▶ _DATA EXCERPTS_
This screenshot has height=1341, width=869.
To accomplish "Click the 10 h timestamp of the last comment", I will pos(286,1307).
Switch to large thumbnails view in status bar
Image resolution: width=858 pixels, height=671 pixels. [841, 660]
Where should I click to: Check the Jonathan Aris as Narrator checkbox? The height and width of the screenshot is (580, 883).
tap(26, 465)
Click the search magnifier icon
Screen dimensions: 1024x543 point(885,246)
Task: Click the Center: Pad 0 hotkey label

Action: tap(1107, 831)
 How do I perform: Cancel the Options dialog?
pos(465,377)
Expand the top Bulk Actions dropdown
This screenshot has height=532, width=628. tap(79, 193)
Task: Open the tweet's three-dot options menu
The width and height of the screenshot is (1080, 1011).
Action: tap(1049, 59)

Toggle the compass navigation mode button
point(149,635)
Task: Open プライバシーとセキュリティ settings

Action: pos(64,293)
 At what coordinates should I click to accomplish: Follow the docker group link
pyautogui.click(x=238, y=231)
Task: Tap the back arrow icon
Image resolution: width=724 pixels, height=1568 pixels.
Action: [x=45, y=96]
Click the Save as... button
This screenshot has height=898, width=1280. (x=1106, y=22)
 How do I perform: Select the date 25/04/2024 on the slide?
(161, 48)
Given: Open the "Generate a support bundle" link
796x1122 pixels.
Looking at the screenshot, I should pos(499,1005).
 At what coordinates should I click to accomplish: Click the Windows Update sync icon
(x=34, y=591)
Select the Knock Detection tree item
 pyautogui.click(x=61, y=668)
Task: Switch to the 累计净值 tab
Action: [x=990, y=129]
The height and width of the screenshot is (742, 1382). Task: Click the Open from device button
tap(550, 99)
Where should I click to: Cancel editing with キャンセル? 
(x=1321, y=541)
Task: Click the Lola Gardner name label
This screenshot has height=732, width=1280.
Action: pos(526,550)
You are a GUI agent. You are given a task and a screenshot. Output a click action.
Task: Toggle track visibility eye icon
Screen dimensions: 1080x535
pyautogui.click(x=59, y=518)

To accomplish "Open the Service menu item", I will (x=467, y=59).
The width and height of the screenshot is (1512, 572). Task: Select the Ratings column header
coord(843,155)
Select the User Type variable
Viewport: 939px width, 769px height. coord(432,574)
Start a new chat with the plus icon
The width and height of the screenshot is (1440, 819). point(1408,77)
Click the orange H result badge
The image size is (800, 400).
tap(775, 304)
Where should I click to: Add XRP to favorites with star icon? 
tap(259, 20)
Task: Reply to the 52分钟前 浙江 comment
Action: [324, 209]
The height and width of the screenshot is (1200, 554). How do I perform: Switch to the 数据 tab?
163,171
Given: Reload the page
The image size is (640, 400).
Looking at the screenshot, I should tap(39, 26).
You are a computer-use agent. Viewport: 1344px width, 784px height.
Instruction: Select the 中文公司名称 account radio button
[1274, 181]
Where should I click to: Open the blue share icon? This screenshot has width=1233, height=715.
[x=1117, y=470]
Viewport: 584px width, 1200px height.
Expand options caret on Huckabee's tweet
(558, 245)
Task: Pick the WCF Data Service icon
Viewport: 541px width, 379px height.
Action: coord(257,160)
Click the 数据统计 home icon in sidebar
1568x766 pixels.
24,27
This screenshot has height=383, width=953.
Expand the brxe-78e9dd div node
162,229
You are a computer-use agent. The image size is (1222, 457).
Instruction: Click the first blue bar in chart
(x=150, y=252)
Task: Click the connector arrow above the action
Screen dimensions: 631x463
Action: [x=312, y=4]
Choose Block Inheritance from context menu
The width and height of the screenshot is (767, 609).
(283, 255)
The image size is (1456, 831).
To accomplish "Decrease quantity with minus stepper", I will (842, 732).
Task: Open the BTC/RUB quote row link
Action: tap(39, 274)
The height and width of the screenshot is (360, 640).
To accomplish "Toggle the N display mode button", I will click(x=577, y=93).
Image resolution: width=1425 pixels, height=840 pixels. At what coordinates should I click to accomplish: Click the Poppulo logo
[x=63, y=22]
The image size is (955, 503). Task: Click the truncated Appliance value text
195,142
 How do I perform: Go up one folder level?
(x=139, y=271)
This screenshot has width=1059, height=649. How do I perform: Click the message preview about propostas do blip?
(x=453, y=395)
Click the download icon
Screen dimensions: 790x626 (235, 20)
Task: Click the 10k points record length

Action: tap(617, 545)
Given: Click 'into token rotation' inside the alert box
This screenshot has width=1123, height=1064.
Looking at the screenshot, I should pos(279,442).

▶ _WHAT IS REQUIRED_
Going from the line that contains "The image size is (955, 503)." to the last line of the records, reproduce every line as written.

▶ _EXPECTED OUTPUT_
The image size is (955, 503). Task: Click the truncated Appliance value text
195,142
 How do I perform: Go up one folder level?
(x=139, y=271)
This screenshot has width=1059, height=649. How do I perform: Click the message preview about propostas do blip?
(x=453, y=395)
Click the download icon
Screen dimensions: 790x626 (235, 20)
Task: Click the 10k points record length

Action: tap(617, 545)
Given: Click 'into token rotation' inside the alert box
This screenshot has width=1123, height=1064.
Looking at the screenshot, I should pos(279,442).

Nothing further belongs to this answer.